__REQUIRED ACTION 1__
Translate this sentence from the fusarium article into Spanish: "It becomes a matter of being at the mercy of the weather conditions each year."
__REQUIRED ACTION 2__
Name every crop mentioned in the fusarium article.
__REQUIRED ACTION 3__
Write out the fusarium article from "Farmers in Saskatchewan" up to and including "for the disease.".

__TEXT PROVIDED__
+--

Given the higher levels of inoculum, fusarium’s spread seems inevitable.
“The pathogen has to be there, of course, but having wetter years allows it to spread quicker and gain a foothold in areas that it hasn’t been before,” said Blois. “If conditions are drier in 2017, we could see it go down, but over the long term, we’re going to see an increase in both the number of samples that are testing positive and in the average per cent of infection.”
That’s the story that’s been playing out in our neighbours to the east, said Blois.
“In 2007, (Manitoba and Saskatchewan) were more similar to us, but now I think around 96 per cent of samples from Manitoba are testing positive, and Saskatchewan is somewhere between 70 and 80 per cent,” he said, adding one in five kernels coming from Manitoba has fusarium graminearum.
“They’re much wetter than we are, but it’s a look at what could be. That’s a long way down the line, but they’re basically the worst-case scenario.”
It’s “very devastating” for farmers in those provinces, said Turkington.
“In many areas of Saskatchewan over the last four or five years, they’ve been doing everything that’s being recommended by experts. They’re using resistant varieties, they’re spraying with a fungicide, and they’re not growing wheat on wheat,” he said.
“They do all those things, and yet they still get hammered as far as grade reduction. They easily go from a No. 1 to a No. 2 to a No. 3. It’s a yield reduction but more importantly, it’s a grade reduction.”
Fusarium graminearum produces DON (deoxynivalenol, commonly referred to as vomitoxin), which makes wheat unfit for milling and sees barley rejected for malt or even for feed.
That may force producers to “look at other cropping options,” said Turkington.
“That has occurred elsewhere, where producers have turned to soybean or corn or other crops because they simply are concerned that they can’t be successful growing wheat or barley that is going to meet the quality specs that the end-users have,” he said.
“It becomes a matter of being at the mercy of the weather conditions each year.”
Farmers in Saskatchewan and Manitoba have weather-based risk forecast maps to help determine when to spray, and a similar forecast map should be ready for next summer. But producers still need to be regularly scouting for the disease.
Wheat-canola doesn’t work
They also need to take “an integrated approach to fighting it,” said Turkington. “Producers need to try and utilize as many of the tools that are out there to try and mitigate it,” he said.
Fungicides can help suppress the disease, but producers should expect to see only 50 to 60 per cent control at best.
“In many cases, it can be much lower,” said Turkington.
Resistance has improved in many cereal varieties, but it’s been incremental, he added.
“Where you have conducive conditions in mid-June through July and you have well-established inoculum in residue, those resistant varieties are still going to get hit hard, and you may see significant downgrading and mycotoxin contamination,” he said.

+--

__Records in a dataset__
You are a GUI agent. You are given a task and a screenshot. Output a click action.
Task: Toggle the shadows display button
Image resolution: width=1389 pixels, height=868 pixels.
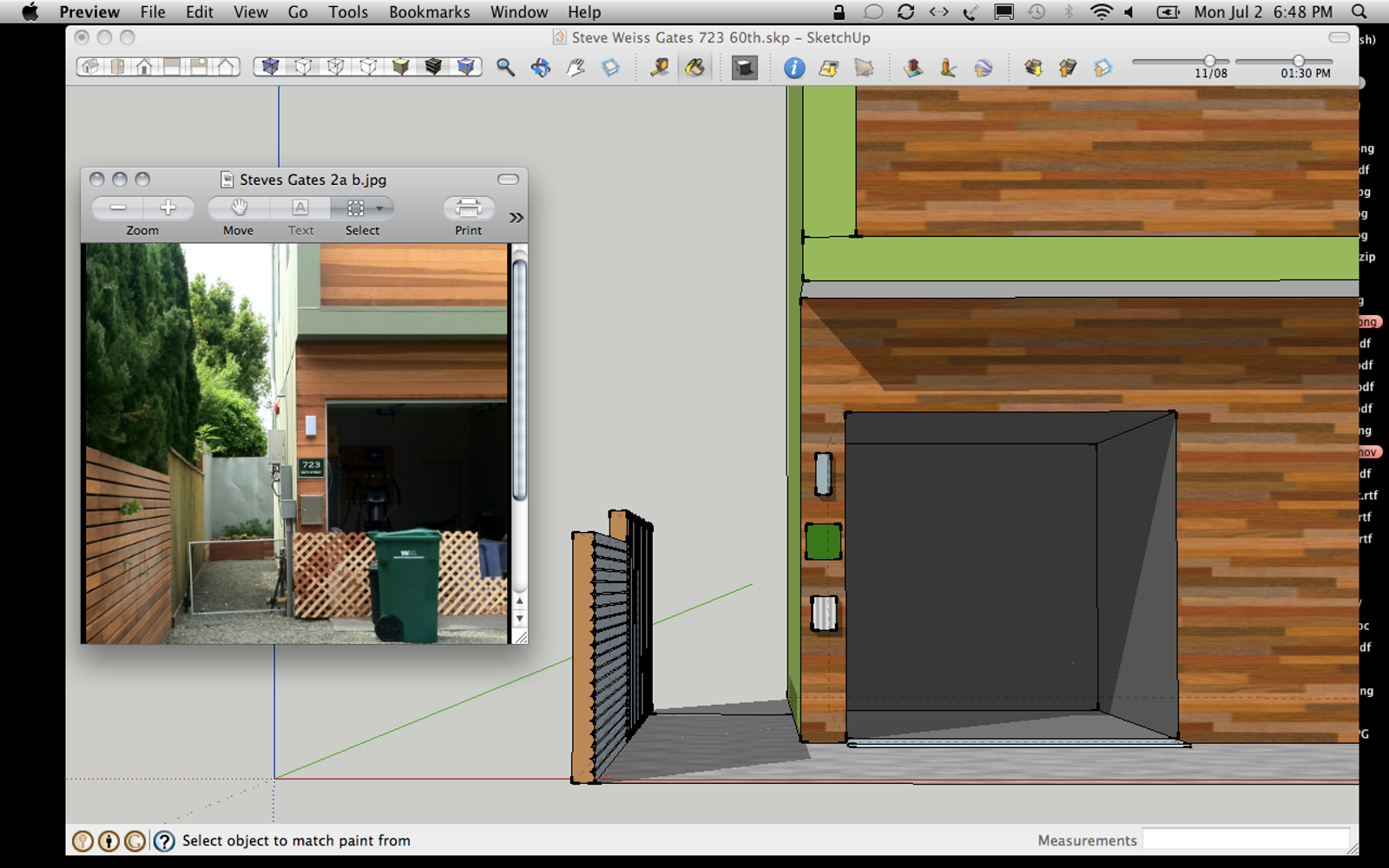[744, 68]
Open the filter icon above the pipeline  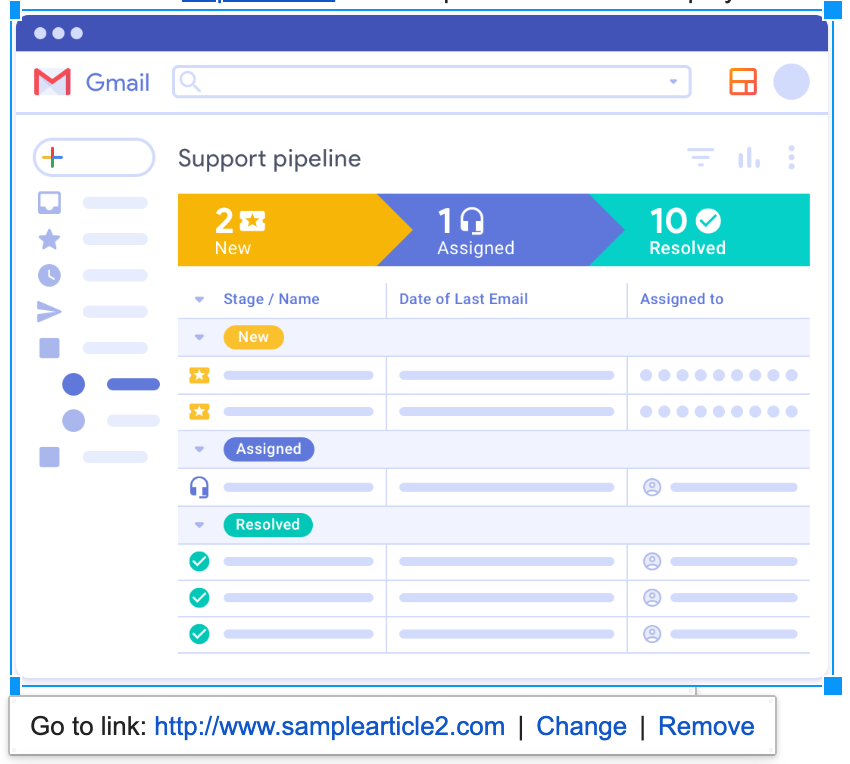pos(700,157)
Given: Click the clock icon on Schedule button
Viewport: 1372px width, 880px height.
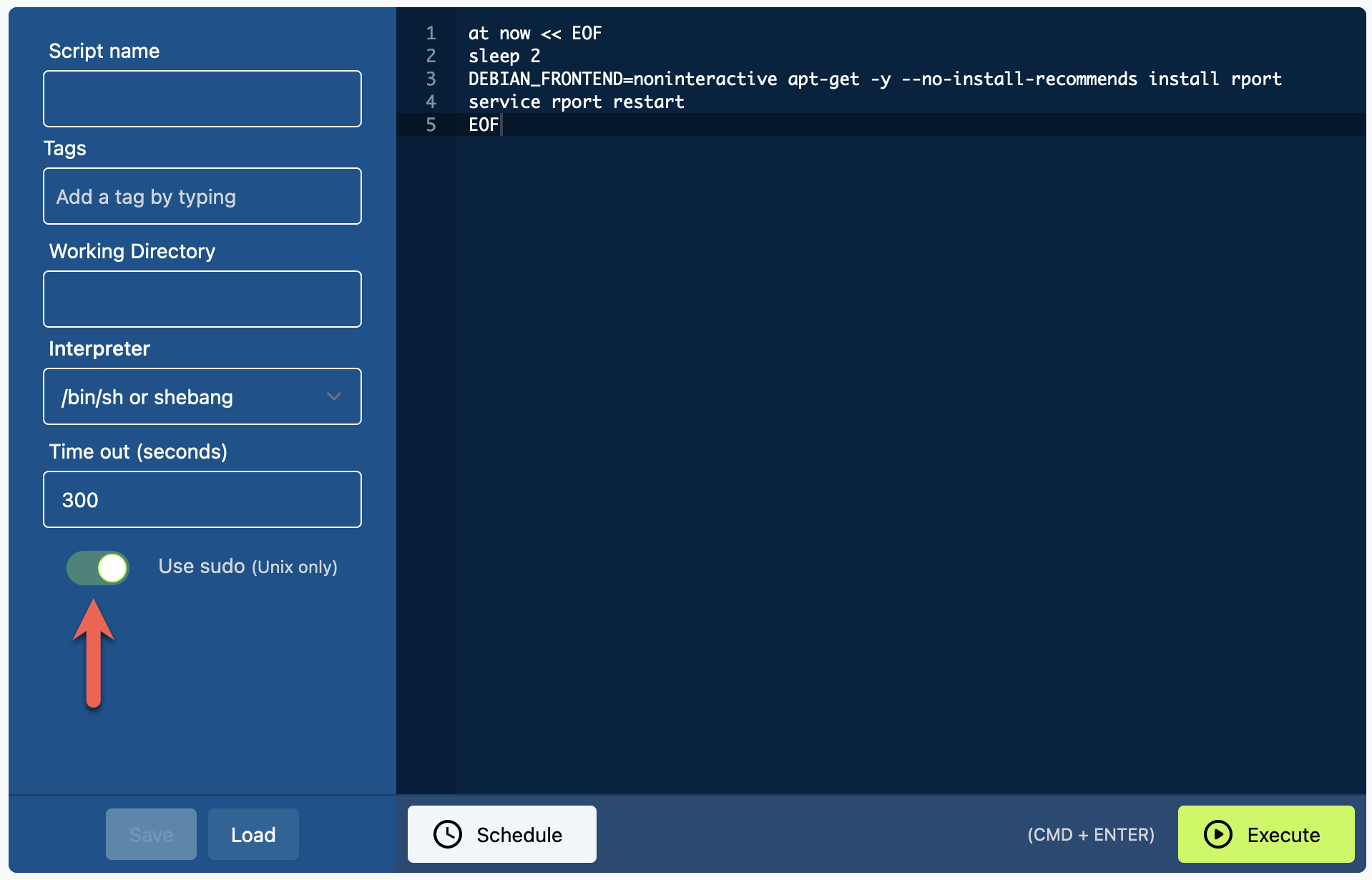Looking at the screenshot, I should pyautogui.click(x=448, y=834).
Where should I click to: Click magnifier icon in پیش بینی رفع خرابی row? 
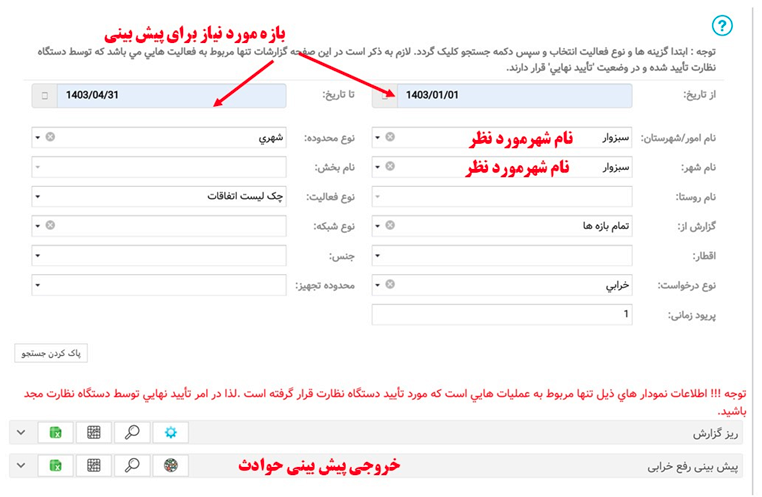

+--

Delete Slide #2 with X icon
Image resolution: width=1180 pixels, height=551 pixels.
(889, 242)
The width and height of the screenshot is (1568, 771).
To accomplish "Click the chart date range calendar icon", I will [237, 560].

+--

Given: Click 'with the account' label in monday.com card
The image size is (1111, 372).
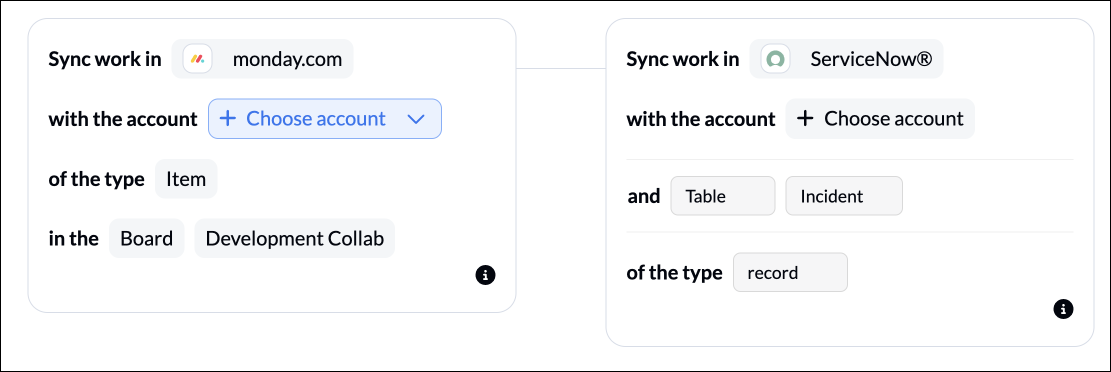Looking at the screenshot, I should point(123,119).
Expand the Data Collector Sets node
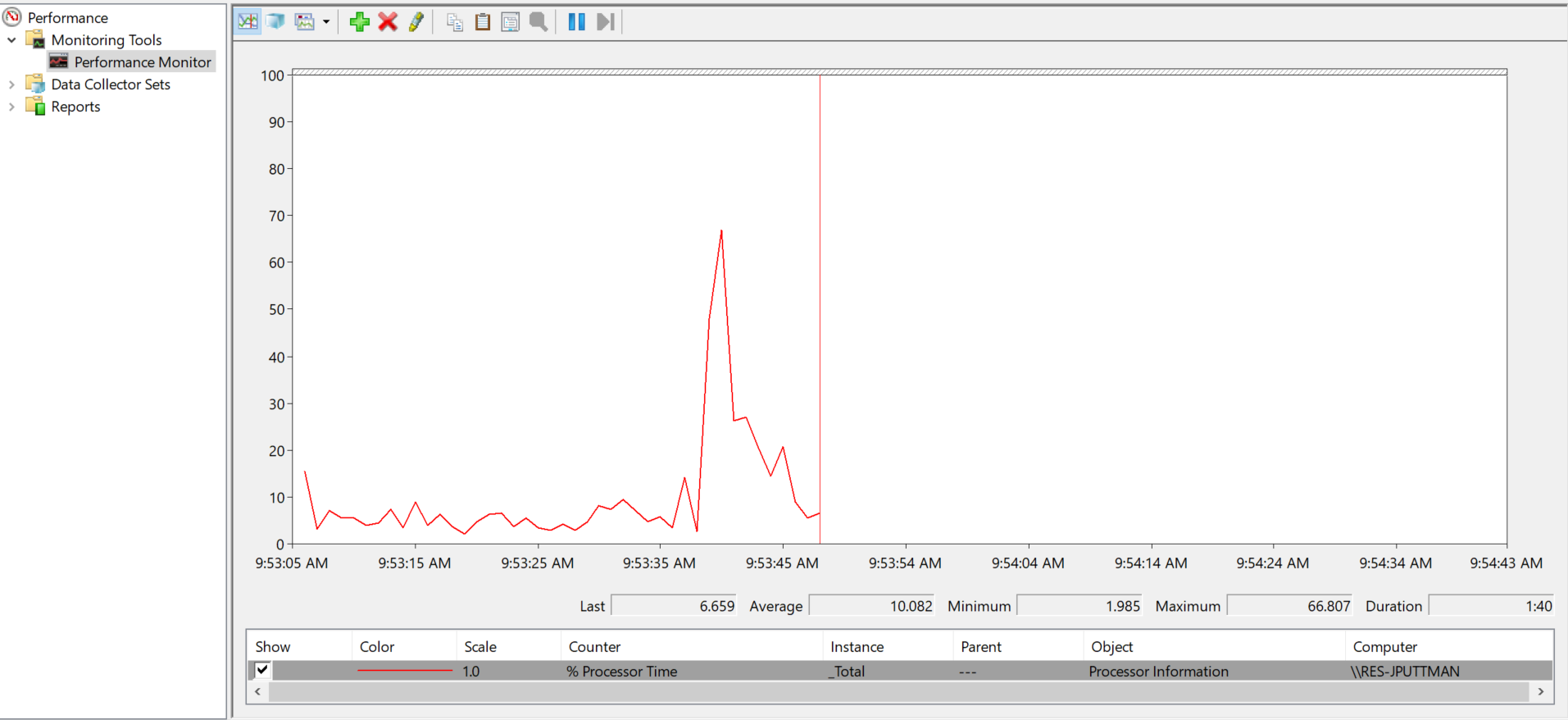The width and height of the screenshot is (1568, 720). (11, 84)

+--

__EXERCISE SOLUTION 1__
Se convierte en una cuestión de estar a merced de las condiciones meteorológicas cada año.

__EXERCISE SOLUTION 2__
- wheat
- barley
- canola
- soybean
- corn

__EXERCISE SOLUTION 3__
Farmers in Saskatchewan and Manitoba have weather-based risk forecast maps to help determine when to spray, and a similar forecast map should be ready for next summer. But producers still need to be regularly scouting for the disease.